What is needed
Retype every entry below without altering anything.

Given records
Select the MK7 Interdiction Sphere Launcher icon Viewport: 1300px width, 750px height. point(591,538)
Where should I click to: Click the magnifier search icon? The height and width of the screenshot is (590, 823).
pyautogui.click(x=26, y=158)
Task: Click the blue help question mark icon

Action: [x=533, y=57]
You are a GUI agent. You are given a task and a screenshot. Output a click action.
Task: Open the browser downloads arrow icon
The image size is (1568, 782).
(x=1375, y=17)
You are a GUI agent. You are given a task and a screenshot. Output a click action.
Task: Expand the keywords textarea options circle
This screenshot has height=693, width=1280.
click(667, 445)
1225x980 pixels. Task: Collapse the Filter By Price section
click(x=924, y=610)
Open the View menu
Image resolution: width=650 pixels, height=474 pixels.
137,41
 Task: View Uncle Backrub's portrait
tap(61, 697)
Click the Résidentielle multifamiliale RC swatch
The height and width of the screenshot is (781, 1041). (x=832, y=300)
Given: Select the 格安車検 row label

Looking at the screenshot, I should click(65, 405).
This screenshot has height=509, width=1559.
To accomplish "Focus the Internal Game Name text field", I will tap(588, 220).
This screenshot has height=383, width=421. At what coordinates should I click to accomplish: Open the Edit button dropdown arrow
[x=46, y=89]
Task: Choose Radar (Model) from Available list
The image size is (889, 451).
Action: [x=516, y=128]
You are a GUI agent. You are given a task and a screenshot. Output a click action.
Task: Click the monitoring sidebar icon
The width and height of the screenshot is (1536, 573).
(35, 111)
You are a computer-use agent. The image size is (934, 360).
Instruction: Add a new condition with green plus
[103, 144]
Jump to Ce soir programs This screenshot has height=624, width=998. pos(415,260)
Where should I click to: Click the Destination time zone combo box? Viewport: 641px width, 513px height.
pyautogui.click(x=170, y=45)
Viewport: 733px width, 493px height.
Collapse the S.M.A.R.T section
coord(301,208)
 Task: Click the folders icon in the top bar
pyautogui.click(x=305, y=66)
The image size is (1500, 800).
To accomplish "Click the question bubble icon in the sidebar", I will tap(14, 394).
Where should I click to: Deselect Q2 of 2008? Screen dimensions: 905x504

Answer to this problem
Select the MK7 Interdiction Sphere Launcher icon Viewport: 1300px width, 750px height. point(591,538)
Where should I click to: Click the magnifier search icon? The height and width of the screenshot is (590, 823).
pyautogui.click(x=26, y=158)
Task: Click the blue help question mark icon

Action: [x=533, y=57]
You are a GUI agent. You are given a task and a screenshot. Output a click action.
Task: Open the browser downloads arrow icon
The image size is (1568, 782).
(x=1375, y=17)
You are a GUI agent. You are given a task and a screenshot. Output a click action.
Task: Expand the keywords textarea options circle
This screenshot has height=693, width=1280.
click(667, 445)
1225x980 pixels. Task: Collapse the Filter By Price section
click(x=924, y=610)
Open the View menu
Image resolution: width=650 pixels, height=474 pixels.
137,41
 Task: View Uncle Backrub's portrait
tap(61, 697)
Click the Résidentielle multifamiliale RC swatch
The height and width of the screenshot is (781, 1041). (x=832, y=300)
Given: Select the 格安車検 row label

Looking at the screenshot, I should click(65, 405).
This screenshot has height=509, width=1559.
To accomplish "Focus the Internal Game Name text field", I will tap(588, 220).
This screenshot has height=383, width=421. At what coordinates should I click to accomplish: Open the Edit button dropdown arrow
[x=46, y=89]
Task: Choose Radar (Model) from Available list
The image size is (889, 451).
Action: [x=516, y=128]
You are a GUI agent. You are given a task and a screenshot. Output a click action.
Task: Click the monitoring sidebar icon
The width and height of the screenshot is (1536, 573).
(35, 111)
You are a computer-use agent. The image size is (934, 360).
Instruction: Add a new condition with green plus
[103, 144]
Jump to Ce soir programs This screenshot has height=624, width=998. pos(415,260)
Where should I click to: Click the Destination time zone combo box? Viewport: 641px width, 513px height.
pyautogui.click(x=170, y=45)
Viewport: 733px width, 493px height.
Collapse the S.M.A.R.T section
coord(301,208)
 Task: Click the folders icon in the top bar
pyautogui.click(x=305, y=66)
The image size is (1500, 800).
To accomplish "Click the question bubble icon in the sidebar", I will tap(14, 394).
Where should I click to: Deselect Q2 of 2008? Screen dimensions: 905x504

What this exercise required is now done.